Une équipe solide, des partenariats de qualité et l'innovation peuvent ouvrir de nouvelles voies dans la lutte contre le paludisme
Une crise politique, le coronavirus et une résistance grandissante aux insecticides sont quelques-uns des obstacles qui se dressent devant les laboratoires de lutte antivectorielle de Vestergaard et NMIMR au Ghana.

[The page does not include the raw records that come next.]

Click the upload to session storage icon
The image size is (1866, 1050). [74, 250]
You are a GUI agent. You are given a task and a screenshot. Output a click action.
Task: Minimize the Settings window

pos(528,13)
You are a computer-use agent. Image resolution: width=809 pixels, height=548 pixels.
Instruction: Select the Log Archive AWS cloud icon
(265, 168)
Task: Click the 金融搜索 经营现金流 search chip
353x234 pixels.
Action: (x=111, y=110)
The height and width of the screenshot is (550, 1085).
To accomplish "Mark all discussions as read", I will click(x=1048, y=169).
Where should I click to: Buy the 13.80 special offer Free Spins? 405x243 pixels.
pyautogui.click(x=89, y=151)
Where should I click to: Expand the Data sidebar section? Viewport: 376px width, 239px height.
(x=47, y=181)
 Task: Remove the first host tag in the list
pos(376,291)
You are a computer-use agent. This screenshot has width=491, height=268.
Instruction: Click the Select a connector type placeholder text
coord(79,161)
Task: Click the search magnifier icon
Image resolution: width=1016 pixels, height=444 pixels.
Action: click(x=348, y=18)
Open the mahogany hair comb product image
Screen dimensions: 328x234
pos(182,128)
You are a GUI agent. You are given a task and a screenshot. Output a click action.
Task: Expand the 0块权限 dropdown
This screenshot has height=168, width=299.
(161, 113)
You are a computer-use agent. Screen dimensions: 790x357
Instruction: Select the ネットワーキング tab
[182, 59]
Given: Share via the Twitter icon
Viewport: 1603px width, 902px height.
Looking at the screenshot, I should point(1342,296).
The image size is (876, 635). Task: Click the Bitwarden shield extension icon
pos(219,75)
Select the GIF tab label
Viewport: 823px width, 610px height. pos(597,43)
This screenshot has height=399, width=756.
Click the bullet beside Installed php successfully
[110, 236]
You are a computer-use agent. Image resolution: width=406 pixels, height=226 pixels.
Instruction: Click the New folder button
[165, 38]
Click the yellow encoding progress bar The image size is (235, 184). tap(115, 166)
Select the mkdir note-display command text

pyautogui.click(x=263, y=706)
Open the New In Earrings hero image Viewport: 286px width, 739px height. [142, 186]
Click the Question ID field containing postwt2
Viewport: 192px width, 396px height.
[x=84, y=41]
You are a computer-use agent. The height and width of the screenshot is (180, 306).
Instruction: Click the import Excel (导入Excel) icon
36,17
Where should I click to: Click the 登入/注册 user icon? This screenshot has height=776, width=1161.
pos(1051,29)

Afin de réussir, tout projet requiert beaucoup d’implication pour surmonter les obstacles. C’est cette volonté qui a poussé Joseph Chabi à développer une colonie de moustiques dans sa chambre.
Son insectarium grandissant allait finalement être utilisé par le laboratoire créé par Vestergaard et le NMIMR au Ghana, dans le but de rigoureusement tester les moustiquaires imprégnées d’insecticide à longue durée d’action (MILDA).
Pionniers dans ce domaine, Vestergaard effectuait déjà des tests sur les sites de fabrication au Vietnam. Il s’était néanmoins rapidement avéré que les tests devaient être effectués en Afrique, berceau d’environ 95 % des cas et décès liés au paludisme.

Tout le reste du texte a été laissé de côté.